October 6, 2006 Volume 107 Number 19

Congress poised to cut education, labor, human services

The U.S. Labor and Education Departments and Head Start are going to get their budgets cut again — if and when the Republican-led Congress moves ahead with an appropriations bill that has been dormant since July.

In anticipation of the cuts, the Oregon Employment Department closed the downtown Portland employment office and planned to cut 82 positions (6 percent of its workforce) over the next year. About 70 percent of its budget comes from federal funds.

The looming cuts prompted a last- minute appeal by the Emergency Campaign for America's Priorities (ECAP), a national ad hoc coalition of unions and community groups, which is calling on Congress to restore funding.

Each year, Congress approves the federal budget through 13 separate appropriations bills that cover different parts of the federal government. The one ECAP has been watching would allocate $56.2 billion to Labor, Health & Human Services and Education. That’s a $400 million cut from this year’s budget, and $1 billion less than last year’s. The impact is worse when inflation is taken into account.

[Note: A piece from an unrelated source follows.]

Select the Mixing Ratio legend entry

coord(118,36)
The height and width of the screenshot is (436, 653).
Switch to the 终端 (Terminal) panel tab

Within the Department of Labor, the budget cuts include: A $10 million cut to the Wage and Hour Division, which enforces minimum wage, overtime and child labor laws; a $27.8 million cut in Trade Adjustment Assistance — the job training and income support program for workers who lose their jobs due to outsourcing or foreign competition; a 50 percent ($5 million) cut in a program that funds safety training by unions and community-based groups; a $2.1 million cut in coal mine enforcement, and a $431 million in cuts to Workforce Investment Act programs.

Within the Department of Education, some programs will have their budgets frozen, including Head Start; programs and services for military families; and vocational training grants to states.Some programs will have their budgets cut, including No Child Left Behind, the Bush Administration’s signature education initiative. Next year’s budget for No Child Left Behind is $23 billion, $1.5 billion less than last year’s. That means less money for grants to help schools recruit, hire and train highly-qualified teachers to meet teacher quality requirements and reduce class sizes.

Congress is supposed to pass the federal budget before the Oct. 1 beginning of the federal government’s fiscal year, but sometimes it fails to meet that deadline and passes a “continuing resolution” — basically it’s an agreement to continue spending at current levels until the final budget is worked out. Some of the current round of cuts could have bad political consequences for members of Congress up for re-election, so it’s expected that the leadership will wait until after the November election to vote on the budget bill.